While virtually all cellular life stores hereditary information in DNA, viruses present a fascinating exception. Some viral genomes are DNA‑based, while others, such as HIV and influenza, are RNA‑based. Both molecules share a backbone of phosphodiester bonds, yet RNA contains the base uracil—absent in DNA—and an additional oxygen atom on its ribose sugar, rendering it chemically less stable and more prone to degradation.
Longstanding virology principles held that a viral genome is either DNA or RNA, not a mix. The discovery of the RNA‑DNA hybrid virus (RDHV) from Boiling Springs Lake in Lassen Volcanic National Park challenged that view. The RDHV’s genome is predominantly DNA, yet one of its genes closely mirrors sequences found only in RNA viruses, suggesting that at some point the virus incorporated an RNA‑derived element into its DNA backbone.
The virus was isolated by filtering lake water and subjecting the captured particles to DNA sequencing. Consequently, its host range, ecological role, abundance, and environmental stability remain unknown. To date, RDHV is the sole documented case of a virus with a hybrid DNA‑RNA genome.
Two plausible mechanisms could explain how an RNA gene entered a DNA viral genome. First, co‑infection of a single host cell by an RNA virus and a DNA virus could have allowed reverse transcription of an RNA segment into DNA, which then became incorporated into the viral genome. Second, a direct ligation event might have joined an RNA strand to a DNA strand within a co‑infected cell.

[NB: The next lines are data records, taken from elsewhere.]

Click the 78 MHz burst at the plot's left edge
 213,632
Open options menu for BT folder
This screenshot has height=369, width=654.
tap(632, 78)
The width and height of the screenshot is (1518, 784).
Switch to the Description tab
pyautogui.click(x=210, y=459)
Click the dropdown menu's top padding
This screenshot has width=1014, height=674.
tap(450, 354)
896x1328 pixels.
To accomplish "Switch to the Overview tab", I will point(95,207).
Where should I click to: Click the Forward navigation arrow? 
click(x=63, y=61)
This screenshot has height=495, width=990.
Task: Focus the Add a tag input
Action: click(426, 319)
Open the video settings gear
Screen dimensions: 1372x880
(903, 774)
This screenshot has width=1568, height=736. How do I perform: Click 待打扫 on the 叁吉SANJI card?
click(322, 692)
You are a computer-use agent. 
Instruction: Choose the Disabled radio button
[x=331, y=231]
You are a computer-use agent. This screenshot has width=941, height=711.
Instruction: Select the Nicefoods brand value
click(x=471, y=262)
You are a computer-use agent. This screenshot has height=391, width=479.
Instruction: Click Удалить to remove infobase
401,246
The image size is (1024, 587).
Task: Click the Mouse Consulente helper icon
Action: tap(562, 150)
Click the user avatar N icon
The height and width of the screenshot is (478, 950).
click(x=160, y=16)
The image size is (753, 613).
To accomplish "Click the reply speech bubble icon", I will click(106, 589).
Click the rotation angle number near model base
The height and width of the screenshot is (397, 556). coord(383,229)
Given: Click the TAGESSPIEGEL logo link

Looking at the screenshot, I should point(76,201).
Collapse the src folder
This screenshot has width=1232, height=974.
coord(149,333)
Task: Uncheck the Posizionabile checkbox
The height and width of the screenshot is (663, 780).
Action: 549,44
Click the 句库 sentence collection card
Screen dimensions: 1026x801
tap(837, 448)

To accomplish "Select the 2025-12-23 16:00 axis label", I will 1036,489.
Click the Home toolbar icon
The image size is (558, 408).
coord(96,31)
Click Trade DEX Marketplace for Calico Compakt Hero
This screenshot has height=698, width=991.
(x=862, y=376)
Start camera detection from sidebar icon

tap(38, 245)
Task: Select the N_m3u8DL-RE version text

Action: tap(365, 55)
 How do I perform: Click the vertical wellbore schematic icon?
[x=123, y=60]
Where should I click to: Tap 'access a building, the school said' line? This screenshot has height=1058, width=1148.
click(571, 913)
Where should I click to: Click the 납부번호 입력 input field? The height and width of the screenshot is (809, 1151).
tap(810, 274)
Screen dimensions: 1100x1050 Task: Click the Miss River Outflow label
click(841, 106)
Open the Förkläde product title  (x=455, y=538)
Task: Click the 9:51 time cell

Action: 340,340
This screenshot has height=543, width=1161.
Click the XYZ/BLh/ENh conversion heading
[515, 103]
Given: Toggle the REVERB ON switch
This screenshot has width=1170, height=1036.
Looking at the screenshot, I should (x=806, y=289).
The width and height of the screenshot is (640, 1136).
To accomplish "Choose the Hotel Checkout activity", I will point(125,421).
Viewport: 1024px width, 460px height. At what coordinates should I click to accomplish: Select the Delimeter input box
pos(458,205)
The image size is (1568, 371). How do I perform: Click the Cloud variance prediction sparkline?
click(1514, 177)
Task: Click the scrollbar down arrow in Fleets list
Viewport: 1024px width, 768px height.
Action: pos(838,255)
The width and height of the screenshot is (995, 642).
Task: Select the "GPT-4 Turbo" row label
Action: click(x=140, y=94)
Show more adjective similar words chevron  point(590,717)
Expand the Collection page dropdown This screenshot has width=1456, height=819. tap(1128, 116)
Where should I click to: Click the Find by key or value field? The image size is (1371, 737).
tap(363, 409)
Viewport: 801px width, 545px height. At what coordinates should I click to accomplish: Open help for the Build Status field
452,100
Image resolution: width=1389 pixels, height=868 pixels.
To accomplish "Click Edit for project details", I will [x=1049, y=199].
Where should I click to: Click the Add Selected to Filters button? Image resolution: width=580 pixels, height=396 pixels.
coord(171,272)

Current data cannot conclusively favor one scenario over the other, nor determine whether such hybrids confer any selective advantage.
The oceans harbor an estimated millions of viruses per milliliter of seawater, most of which target bacteria. Despite extensive sequencing efforts, the vast majority of oceanic viruses remain unnamed and poorly understood. Researchers scanned Global Ocean Survey datasets for sequences resembling RDHV and identified several matches, all belonging to as‑yet unclassified viruses. This intriguing signal suggests that additional RNA‑DNA hybrid viruses may exist in marine environments, though targeted searches are needed to confirm their presence.